SUPPLIED TEXT —
________________________

The next step is to reveal ischemia. In this case, MRI undoubtedly has advantages because it will clearly show hyperintensity on diffusion imaging, while CT scans are often open for discussion as to whether there is any hypoattenuation present. However, it is true that, with trained eyes, the early CT signs can often be detected.

MRI with diffusion should also be performed whenever a normal CT scan does not explain what was very likely a stroke. This may be seen in cases with deep and/or small cortical infarcts. Such lesions are rarely detectable with great accuracy by CT, whereas MRI reveals these lesions with the so-called “light-bulb” effect, where they stand out against the dark background.

It is also of major importance that these protocols allow the detection of patients in advance who might not benefit from treatment, but who might suffer secondary hemorrhage. At this time, this is possible using either MRI [49] or CT [40].

Assessing the penumbra is also important, as it is necessary to determine whether a lesion is a final infarction or still growing. So far, penumbra models have been developed based on the diffusion–perfusion mismatch, where only a relatively large mismatch area will benefit from any kind of treatment.

To optimize treatment strategies even further, it may become necessary to directly visualize the embolus to determine its extent and consistency. Indeed, this is especially important when confronted by long thrombi in the carotid that can migrate, and which may have to be extracted mechanically instead of with the use of thrombolysis. CT angiography already helps by demonstrating the type and extent of carotid plaque alterations, as excessive calcification will hinder the use of stents. In addition, the more up-to-date molecular imaging techniques such as PET–CT or MRI use paramagnetic particles that can help to determine the inflammatory or possibly fragile nature of a potentially embolic carotid plaque.

MRI may also provide more precise tissue characterization through the use of a combination of T2*, SWI and CSI techniques that will, in addition to the information provided by perfusion, help to assess the presence or not of a tissue at risk. This is of particular interest in patients who may be beyond the initial therapeutic 3-h window for rTPA. In these patients, other therapies such as endovascular recanalization may perhaps be considered; it is also important to know if there is a kind of “chronic” penumbra or tissue at risk.

These techniques may also be used in combination with less invasive modalities, such as transcranial ultrasound, to monitor the efficacy of thrombolysis itself while it is being done [50]. However, this cannot be done with either CT or MRI as neither is able to continuously nor safely monitor the flow through a vessel over a long period of time.

Further developments that may provide additional tissue characterization now include PET–CT and, in future, perhaps even PET–MRI (in development), as the possibility of measuring real-time flow rates as well as providing an idea of the local metabolism will certainly help to improve our understanding of these diseases.

Finally, none of these techniques should be used as a stand-alone, but should take into account all of the possible parameters such as the acute neurological status of the patient, the time to admission and the time to treatment. Only when these tools are successfully used in a multidisciplinary environment can their true impact on patient diagnosis and management be fully understood and optimally exploited.

________________________

Could you condense the paragraph beginning "To optimize treatment strategies even further" in the stroke imaging text into a short bulleted list that keeps its main facts?

PROVIDED DATA —
________________________

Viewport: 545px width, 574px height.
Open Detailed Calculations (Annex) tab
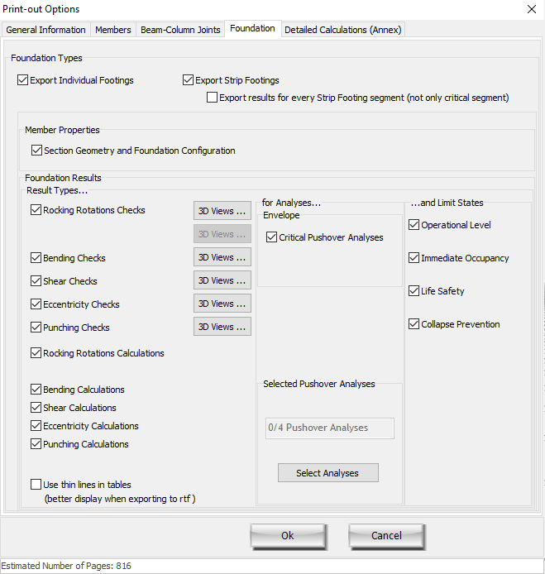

________________________

TASK OUTPUT —
- Optimizing treatment further may require directly visualizing the embolus to determine its extent and consistency.
- This is especially important with long carotid thrombi, which can migrate and may need mechanical extraction instead of thrombolysis.
- CT angiography already shows the type and extent of carotid plaque alterations. Excessive calcification hinders the use of stents.
- Newer molecular imaging techniques such as PET–CT or MRI use paramagnetic particles. These can help determine whether a potentially embolic carotid plaque is inflammatory or possibly fragile.